Your assignment: Please take the lines from the one holding "[RIND Snacks on Instagram] (533, 1442)" through the one holding "Villkor (92, 641)" in the data below and copy them exactly.

'''

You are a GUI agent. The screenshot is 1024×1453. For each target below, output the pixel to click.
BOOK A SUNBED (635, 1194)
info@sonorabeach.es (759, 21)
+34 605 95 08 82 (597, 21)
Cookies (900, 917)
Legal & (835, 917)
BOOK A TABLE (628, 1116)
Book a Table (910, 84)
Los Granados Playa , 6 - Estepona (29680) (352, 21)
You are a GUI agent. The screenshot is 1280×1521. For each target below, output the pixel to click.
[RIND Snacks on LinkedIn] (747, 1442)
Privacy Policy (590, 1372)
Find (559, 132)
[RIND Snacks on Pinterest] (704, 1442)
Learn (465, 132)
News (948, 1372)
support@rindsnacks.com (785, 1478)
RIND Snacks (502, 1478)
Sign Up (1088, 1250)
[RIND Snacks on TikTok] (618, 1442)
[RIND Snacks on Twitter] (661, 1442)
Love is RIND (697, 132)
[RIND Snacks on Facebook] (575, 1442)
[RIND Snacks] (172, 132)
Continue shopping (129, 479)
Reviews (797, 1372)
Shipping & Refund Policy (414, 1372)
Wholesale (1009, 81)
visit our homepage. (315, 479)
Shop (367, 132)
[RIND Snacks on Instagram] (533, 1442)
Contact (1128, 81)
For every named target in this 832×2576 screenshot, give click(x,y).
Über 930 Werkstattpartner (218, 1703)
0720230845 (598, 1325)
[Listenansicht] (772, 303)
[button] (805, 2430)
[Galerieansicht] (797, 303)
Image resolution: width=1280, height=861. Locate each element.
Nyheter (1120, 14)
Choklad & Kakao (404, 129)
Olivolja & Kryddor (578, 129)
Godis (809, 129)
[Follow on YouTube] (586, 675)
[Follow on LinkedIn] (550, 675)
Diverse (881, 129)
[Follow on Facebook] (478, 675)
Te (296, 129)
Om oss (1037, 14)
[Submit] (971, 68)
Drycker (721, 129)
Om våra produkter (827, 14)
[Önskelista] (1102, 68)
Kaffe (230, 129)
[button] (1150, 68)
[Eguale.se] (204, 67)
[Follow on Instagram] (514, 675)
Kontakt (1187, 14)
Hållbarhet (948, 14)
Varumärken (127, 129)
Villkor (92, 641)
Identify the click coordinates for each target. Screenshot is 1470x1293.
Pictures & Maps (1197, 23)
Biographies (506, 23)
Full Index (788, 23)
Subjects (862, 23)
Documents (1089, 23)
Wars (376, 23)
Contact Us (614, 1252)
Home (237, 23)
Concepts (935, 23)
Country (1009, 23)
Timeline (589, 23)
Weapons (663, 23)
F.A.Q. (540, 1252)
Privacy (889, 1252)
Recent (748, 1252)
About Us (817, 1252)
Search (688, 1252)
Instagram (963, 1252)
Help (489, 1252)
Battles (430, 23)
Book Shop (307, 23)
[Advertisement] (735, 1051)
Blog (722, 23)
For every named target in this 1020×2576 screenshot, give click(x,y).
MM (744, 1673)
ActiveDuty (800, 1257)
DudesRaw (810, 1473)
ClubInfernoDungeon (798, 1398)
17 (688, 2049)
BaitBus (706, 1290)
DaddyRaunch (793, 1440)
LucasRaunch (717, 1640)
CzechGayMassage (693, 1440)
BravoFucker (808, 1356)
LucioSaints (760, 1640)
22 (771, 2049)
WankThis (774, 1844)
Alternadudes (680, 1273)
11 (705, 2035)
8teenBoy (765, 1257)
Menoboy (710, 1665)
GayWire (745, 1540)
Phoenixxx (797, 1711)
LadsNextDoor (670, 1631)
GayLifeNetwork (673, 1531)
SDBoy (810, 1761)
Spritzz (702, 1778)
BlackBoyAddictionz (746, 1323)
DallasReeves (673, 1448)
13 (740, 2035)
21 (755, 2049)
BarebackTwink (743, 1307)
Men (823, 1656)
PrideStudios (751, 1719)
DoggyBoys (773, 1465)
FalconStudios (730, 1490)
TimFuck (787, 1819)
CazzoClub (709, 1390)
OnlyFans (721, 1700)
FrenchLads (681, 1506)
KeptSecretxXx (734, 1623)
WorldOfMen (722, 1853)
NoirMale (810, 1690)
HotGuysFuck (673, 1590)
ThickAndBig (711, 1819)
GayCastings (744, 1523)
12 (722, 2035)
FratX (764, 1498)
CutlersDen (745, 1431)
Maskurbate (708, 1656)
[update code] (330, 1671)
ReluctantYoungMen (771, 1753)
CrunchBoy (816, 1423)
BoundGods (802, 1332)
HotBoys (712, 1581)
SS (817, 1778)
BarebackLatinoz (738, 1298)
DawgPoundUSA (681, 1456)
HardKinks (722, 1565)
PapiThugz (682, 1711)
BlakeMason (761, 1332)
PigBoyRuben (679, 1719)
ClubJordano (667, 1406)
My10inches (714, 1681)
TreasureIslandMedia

'''

Response box:
[RIND Snacks on Instagram] (533, 1442)
Contact (1128, 81)
For every named target in this 832×2576 screenshot, give click(x,y).
Über 930 Werkstattpartner (218, 1703)
0720230845 (598, 1325)
[Listenansicht] (772, 303)
[button] (805, 2430)
[Galerieansicht] (797, 303)
Image resolution: width=1280, height=861. Locate each element.
Nyheter (1120, 14)
Choklad & Kakao (404, 129)
Olivolja & Kryddor (578, 129)
Godis (809, 129)
[Follow on YouTube] (586, 675)
[Follow on LinkedIn] (550, 675)
Diverse (881, 129)
[Follow on Facebook] (478, 675)
Te (296, 129)
Om oss (1037, 14)
[Submit] (971, 68)
Drycker (721, 129)
Om våra produkter (827, 14)
[Önskelista] (1102, 68)
Kaffe (230, 129)
[button] (1150, 68)
[Eguale.se] (204, 67)
[Follow on Instagram] (514, 675)
Kontakt (1187, 14)
Hållbarhet (948, 14)
Varumärken (127, 129)
Villkor (92, 641)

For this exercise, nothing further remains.